Run parallel backtests:
# Original: US market, yfinance data, 2020-2024
python backtest.py --config original_us.yaml --output results_original.json
# Modified: same US market, same period, but using your new adapters
python backtest.py --config modified_us.yaml --output results_modified.json
# Compare
python compare_results.py results_original.json results_modified.jsonIf the results match on US data with your new adapter code, you haven’t broken anything. Only then switch to your target market data.
Common failure modes I’ve hit:
- Off-by-one on dates: Your adapter returns data for trading days only, but the original included weekends as NaN rows. The model trained on a different row count.

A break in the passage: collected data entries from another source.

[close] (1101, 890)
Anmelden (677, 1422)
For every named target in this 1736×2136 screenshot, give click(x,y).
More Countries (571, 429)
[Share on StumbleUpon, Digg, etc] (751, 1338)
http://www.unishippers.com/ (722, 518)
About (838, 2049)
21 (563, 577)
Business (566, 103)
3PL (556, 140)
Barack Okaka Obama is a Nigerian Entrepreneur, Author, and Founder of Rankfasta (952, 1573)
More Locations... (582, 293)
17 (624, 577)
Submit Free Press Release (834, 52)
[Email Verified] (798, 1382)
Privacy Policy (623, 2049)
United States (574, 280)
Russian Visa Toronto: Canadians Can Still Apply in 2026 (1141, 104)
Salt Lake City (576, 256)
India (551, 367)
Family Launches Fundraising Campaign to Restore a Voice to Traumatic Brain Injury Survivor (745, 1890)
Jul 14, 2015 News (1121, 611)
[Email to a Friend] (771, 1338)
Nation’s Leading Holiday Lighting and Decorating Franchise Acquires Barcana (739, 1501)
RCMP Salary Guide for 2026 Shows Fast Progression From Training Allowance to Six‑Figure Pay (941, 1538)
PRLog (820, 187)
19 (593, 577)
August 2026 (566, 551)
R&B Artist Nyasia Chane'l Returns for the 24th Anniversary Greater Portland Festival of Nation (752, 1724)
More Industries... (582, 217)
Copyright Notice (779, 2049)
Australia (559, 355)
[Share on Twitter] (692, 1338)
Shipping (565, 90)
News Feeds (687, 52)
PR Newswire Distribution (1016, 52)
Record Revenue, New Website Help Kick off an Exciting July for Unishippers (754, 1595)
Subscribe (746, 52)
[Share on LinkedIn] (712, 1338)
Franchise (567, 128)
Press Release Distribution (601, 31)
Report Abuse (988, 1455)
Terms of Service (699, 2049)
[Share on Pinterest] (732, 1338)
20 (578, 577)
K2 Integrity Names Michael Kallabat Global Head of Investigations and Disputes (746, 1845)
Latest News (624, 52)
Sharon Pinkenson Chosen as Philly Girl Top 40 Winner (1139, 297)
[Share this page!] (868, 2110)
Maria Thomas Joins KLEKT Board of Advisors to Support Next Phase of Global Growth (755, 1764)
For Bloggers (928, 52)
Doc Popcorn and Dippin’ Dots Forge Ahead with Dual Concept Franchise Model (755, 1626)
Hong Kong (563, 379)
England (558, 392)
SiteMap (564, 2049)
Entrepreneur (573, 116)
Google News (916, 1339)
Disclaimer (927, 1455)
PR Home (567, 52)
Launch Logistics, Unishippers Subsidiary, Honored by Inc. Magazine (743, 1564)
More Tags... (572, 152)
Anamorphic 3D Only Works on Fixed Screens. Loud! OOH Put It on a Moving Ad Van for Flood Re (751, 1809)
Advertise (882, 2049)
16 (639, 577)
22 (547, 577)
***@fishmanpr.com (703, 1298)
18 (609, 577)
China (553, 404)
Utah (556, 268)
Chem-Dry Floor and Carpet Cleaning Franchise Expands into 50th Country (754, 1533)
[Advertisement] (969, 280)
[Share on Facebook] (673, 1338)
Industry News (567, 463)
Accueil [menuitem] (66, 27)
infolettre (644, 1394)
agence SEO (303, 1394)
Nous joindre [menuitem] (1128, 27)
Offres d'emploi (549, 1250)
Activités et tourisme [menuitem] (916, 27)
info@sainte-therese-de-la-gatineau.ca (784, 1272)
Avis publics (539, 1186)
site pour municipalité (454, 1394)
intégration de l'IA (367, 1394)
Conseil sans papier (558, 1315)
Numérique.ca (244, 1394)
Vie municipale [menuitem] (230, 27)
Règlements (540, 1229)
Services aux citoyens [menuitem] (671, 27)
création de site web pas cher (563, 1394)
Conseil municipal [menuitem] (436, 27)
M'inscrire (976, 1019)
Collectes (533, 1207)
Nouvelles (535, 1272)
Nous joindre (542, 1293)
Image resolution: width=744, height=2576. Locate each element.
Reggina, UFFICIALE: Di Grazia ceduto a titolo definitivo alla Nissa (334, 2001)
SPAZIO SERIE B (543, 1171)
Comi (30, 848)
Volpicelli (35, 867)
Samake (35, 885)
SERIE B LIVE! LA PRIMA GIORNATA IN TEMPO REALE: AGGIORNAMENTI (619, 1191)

- Timezone mismatch: Daily bars timestamped at midnight UTC vs midnight local time. A one-day shift in training labels.
- Volume units: Some providers report volume in lots (100 shares), others in individual shares. A 100x error in volume-based features.
The Rule: Fork, Adapt, Test Incrementally
Don’t rewrite the system. Don’t “improve” the architecture while you’re adapting it. Change one thing, verify it works, commit, move to the next change.
The order matters: data adapter first (everything depends on data), then calendar, then currency, then regulations. Each step is independently testable. If your calendar change breaks the backtest, you know exactly where to look.
I made the mistake of changing three things at once during my first adaptation. Spent two days debugging a P&L discrepancy that turned out to be a volume-unit mismatch hidden by a calendar bug. One change at a time. Always.